雀が話すとおり、ここの男女比率は7:3だ。だからこそ状況――風習は加速する。
「しかも女子は女子でも、貴族のこっわーい子女かムキムキでちょっと恋愛対象には……コホンッ!――そんなわけでっ!!」
雀はいつしか佐竹を追い抜かし先導していたのでわざわざ振り返って、ズビシッと音を出しそうな勢いの指を立てる。秋登は間近すぎてブレているそれを見ると曲げたくてたまらなくなった。
……こう、曲がらない方へえいっ!と。……しないけど、ウザイよな。
「崇拝対象・憧れが過ぎて擬似恋愛になったりすんだよねー。学校機関だし遊ぶのも満足に出来ないから、鬱憤溜まった奴らが新しい遊びかゲーム感覚でさぁ」
佐竹から白けた、いや突き刺さる氷の視線を感じたのか付け足す雀。
「っていっても美形2人並ぶと絵になるーとか。話しかけられた、キャッ嬉しい!程度だしぃ」
秋登は思考が危ないところに向いているな、と自覚する。イメージが“青春”的なドラマか映画しか思い浮かばない。感動、汗、涙、熱血……と単語が羅列する思考。ムサイな。

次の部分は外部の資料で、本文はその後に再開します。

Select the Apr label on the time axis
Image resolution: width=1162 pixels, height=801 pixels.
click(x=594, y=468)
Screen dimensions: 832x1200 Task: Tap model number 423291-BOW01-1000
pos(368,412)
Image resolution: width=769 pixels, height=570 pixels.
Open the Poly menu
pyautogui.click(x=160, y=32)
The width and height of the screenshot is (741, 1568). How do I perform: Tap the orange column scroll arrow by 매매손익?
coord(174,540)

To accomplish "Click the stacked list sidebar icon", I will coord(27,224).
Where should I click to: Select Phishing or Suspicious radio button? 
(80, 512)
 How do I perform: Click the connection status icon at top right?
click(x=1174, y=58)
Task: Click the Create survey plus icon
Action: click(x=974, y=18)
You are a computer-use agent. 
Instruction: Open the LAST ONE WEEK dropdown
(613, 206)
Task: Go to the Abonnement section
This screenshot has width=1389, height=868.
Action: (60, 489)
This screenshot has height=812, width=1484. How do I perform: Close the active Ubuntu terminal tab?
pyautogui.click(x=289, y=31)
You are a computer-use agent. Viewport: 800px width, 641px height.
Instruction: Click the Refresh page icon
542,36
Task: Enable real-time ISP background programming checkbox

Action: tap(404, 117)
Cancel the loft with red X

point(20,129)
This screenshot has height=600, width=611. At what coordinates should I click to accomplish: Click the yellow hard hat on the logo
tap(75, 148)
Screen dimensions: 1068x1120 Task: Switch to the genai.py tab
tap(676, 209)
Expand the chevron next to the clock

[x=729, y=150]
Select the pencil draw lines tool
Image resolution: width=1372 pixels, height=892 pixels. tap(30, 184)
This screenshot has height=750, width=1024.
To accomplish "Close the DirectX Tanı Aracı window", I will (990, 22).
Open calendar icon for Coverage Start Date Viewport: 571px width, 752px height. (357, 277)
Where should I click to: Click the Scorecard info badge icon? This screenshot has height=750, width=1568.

「じゃれあいで抱きつく、とかボティタッチが多めとかそんな感じか?」
雀の話し方が煩い。ついでに行動も。周囲から向けられる興味津々、好奇心旺盛な視線や大っぴらな誹謗中傷に交わされる噂、丸出しな悪意の視線。それが秋登を苛立たせる原因だった。
「そうそう、フレンドリィ系。男ばっかりの王様ゲームでキスしろって命令が出たーとか、女装命令されたーとか。そんな悪ふざけが横行する感じー」
「だから大丈夫ィ!!」と親指を立てられる。いや、指立てられても「折っていいですか」ぐらいの言葉しか出ない。
「……まあ、それぐらいなら、な。でもそれって恋愛なのか?」
雀は基本無視。佐竹に話しかける。
「うーん、何とも言えない、かな。殆ど冗談で言っているようなものだよ」
佐竹も乗ってきて雀が嘘泣きをする。まあ名に因んだ行動なのだろう。ピーチクパーチクと五月蝿い。ちっちゃいし。いや、それでは蝿か。
「まあ、仕方ない。こればっかりは諦めるしかないよ」
あはは、と苦笑で返されて苦笑で返す。
「で、アイツはどうなんだよ。そんなフレンドリィとかじゃないんだが?」
話が一段落したところで再び視線をやれば、山戸 創がいる。美形が怒ると怖いというけれど、アレは怒っているわけでもないのに顔が怖い。話を聞かれていたわけじゃないだろう。単に転入生は“秋登”なのか、と疑っているだけで、ここの恋愛事情とは全く関係ない。
……ああ。昔の“俺ら”ならば、ここではそう見られたのかもしれない。